Tube❄️Time replied to Tube❄️Time

what about the thing with the shield ground tied with an inductor in series? this is part of a *system* of multiple units connected together, and it's called a hybrid ground.

Tube❄️Time replied to Tube❄️Time

with a capacitor in series for each device, your grounding system allows RF return currents to take the shortest path but forces lower frequency currents to go through some other path, presumably a single point ground (audio folks like this!)

Tube❄️Time replied to Tube❄️Time

the inductor approach is less common because RF currents like to couple through parasitic capacitances (as we discussed before), so it's tough to control, but this method gives you a multipoint ground at low frequencies and a single point ground at high frequencies.

Tube❄️Time replied to Tube❄️Time

say we've connected the shield to our board ground. we can still improve on this!

page 486 of the book sets up a nice concept relevant to our problem at hand. create a "clean" I/O ground area on the PCB that acts like an extension of the chassis. put your EMI filter parts here. the idea is to direct any EMI on the signals ➡️ to the shield ground return.

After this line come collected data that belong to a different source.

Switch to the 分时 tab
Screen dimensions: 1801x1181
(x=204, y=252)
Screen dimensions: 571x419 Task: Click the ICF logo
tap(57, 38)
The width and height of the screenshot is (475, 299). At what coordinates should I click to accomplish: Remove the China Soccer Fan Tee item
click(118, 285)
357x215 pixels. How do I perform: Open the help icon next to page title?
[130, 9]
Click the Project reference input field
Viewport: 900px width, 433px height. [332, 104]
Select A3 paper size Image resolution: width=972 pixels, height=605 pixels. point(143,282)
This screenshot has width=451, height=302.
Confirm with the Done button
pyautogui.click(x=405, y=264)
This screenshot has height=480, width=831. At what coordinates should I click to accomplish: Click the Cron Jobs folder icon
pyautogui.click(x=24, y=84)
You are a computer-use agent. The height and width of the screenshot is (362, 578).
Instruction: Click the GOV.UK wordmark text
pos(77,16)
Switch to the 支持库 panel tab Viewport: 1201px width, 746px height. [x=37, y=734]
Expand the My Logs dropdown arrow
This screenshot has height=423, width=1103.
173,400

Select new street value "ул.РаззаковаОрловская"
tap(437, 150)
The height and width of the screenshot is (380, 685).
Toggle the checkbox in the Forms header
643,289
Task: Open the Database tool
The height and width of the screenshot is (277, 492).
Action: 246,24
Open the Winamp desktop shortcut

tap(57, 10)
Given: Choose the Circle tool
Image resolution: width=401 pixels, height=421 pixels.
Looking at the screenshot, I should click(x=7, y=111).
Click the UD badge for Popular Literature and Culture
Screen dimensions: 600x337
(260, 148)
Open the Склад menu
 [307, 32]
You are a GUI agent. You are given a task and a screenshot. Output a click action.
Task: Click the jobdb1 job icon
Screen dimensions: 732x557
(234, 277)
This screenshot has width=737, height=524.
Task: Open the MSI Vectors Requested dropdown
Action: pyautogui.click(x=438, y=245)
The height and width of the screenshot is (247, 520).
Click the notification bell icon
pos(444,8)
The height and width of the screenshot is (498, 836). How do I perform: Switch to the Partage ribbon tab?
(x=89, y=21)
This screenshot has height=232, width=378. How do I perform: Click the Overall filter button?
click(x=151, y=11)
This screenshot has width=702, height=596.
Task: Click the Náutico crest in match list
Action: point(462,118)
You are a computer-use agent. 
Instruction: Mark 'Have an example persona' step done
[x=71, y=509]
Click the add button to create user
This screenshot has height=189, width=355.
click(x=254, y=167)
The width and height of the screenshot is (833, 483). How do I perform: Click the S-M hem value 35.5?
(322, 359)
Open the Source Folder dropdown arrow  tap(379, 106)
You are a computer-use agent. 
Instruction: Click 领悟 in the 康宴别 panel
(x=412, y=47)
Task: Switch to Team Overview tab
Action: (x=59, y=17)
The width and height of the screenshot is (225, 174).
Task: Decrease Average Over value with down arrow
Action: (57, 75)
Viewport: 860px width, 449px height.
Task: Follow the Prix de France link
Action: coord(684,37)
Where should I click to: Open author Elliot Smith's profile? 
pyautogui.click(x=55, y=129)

Tube❄️Time replied to Tube❄️Time

incidentally this approach does another good thing -- putting all the connectors on one side of the board. we're trying to build a circuit that plugs into a USB jack, not a dipole antenna!

Tube❄️Time replied to Tube❄️Time

here's a fantastic real-world example of this design technique. here's a Macintosh 512K motherboard. with a bright light behind it, you can see the divide between the "clean" IO ground and the "dirty" logic ground.

(they did break the rule slightly with the keyboard connector on the front, but they've also extended the cut in the ground plane along the right edge of the board.)

Tube❄️Time replied to Tube❄️Time

naturally the topic gets even more complex when you add in ESD protection.

some folks mentioned adding a "bleeder" resistor in parallel with the coupling capacitor. i'm leery of adding series impedance to limit the current, typically you want that ESD out of there without giving it opportunities to current share with sensitive signal returns. also it turns out that many resistors can get destroyed by an ESD pulse, so there's another good reason to avoid this approach.

Tube❄️Time replied to Tube❄️Time

you might be OK if you add a shield ground ring around the board, near any gaps in your enclosure, so that ESD strikes will hit that rather than your main board ground. you should also protect any buttons or switches. for example, some tact switches come with a shield ground ring that goes to a 5th pin, which should be tied to your shield ground.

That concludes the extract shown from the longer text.